• **Set exercise a**
According to the passage on the magazine's founding, why did joining a newsletter and a public-intellectual journal seem unlikely to succeed? Answer in one to three sentences.

• **Supplied text**
------------------------------------------------------------------------
Richard and Jim had been putting out, for Rockford, a newsletter called The Religion and Society Report and a quarterly journal of scholarly and public-intellectual articles called This World ”and, deprived of those entities, they decided to join the two kinds of publication into a single new magazine. As anyone in publishing could testify, it was not an immediately obvious or intuitive combination: Newsletters were big business in those pre-Internet days, and public-intellectual journals held an important position in national discourse. The two swam in different ends of the great pool of American journalism, however, and their joining seemed to promise only a disjointed and discombobulated thing.

But, somehow, the combination worked”the newsletter transmogrified into The Public Square at the back of every issue, and the quarterly morphed into a monthly analysis of religion and public life. Perhaps even more astonishing than the magazine’s origin is the fact of its continued existence”twenty years, two hundred issues, of First Things since that March 1990 debut. And twenty successful years, at that: a circulation grown into the 30,000 range, a loyal readership, and a powerful influence on the American scene.

The credit overwhelmingly belongs to our contributors, over two hundred of whom appear in this anniversary issue. As Fr. Neuhaus once remarked, “Editors can encourage (and sometimes prod, provoke, and pester), but finally the journal depends on writers who have something important to say, know how to say it well, and want to say it to this audience.”
------------------------------------------------------------------------
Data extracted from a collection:

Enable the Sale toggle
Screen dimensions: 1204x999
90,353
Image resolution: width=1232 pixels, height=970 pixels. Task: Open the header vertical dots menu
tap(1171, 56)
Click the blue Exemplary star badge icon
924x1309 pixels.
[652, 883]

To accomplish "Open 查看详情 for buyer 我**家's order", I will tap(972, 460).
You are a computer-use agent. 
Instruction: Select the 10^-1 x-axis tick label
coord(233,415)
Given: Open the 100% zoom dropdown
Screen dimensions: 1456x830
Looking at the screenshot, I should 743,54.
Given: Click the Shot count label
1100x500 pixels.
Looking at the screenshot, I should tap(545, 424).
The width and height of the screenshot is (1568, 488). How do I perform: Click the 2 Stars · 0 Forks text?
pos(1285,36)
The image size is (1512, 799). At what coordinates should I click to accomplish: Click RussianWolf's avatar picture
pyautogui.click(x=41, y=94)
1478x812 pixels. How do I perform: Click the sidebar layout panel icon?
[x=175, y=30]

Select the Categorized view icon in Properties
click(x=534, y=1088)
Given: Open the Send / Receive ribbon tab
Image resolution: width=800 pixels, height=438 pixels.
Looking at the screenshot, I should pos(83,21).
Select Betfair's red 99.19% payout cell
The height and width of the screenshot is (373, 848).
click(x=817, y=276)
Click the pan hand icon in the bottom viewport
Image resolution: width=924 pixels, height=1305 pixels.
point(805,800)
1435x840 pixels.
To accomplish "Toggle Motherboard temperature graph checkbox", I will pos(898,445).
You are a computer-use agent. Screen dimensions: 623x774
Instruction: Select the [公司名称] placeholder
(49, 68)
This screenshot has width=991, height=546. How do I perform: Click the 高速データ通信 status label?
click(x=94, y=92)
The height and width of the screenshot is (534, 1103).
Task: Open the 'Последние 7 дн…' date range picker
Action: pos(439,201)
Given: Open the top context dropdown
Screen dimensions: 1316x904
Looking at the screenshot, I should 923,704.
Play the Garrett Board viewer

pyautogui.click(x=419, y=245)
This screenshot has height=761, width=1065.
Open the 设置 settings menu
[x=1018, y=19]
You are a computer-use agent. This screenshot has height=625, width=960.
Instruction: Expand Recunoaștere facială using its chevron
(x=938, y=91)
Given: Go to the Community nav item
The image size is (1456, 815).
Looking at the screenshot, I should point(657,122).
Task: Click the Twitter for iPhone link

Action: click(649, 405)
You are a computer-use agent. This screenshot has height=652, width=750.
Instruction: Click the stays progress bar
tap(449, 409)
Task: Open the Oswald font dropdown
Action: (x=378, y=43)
------------------------------------------------------------------------
• **Set exercise b**
Could you set down the entries exactly, everything from the line containing "Given: Open the top context dropdown" down to the end of the entries?

• **Solution a**
The two kinds of publication occupied different ends of American journalism: newsletters were big business in those pre-Internet days, while public-intellectual journals held an important position in national discourse. Because of this, their joining seemed to promise only a disjointed and discombobulated thing.

• **Solution b**
Given: Open the top context dropdown
Screen dimensions: 1316x904
Looking at the screenshot, I should 923,704.
Play the Garrett Board viewer

pyautogui.click(x=419, y=245)
This screenshot has height=761, width=1065.
Open the 设置 settings menu
[x=1018, y=19]
You are a computer-use agent. This screenshot has height=625, width=960.
Instruction: Expand Recunoaștere facială using its chevron
(x=938, y=91)
Given: Go to the Community nav item
The image size is (1456, 815).
Looking at the screenshot, I should point(657,122).
Task: Click the Twitter for iPhone link

Action: click(649, 405)
You are a computer-use agent. This screenshot has height=652, width=750.
Instruction: Click the stays progress bar
tap(449, 409)
Task: Open the Oswald font dropdown
Action: (x=378, y=43)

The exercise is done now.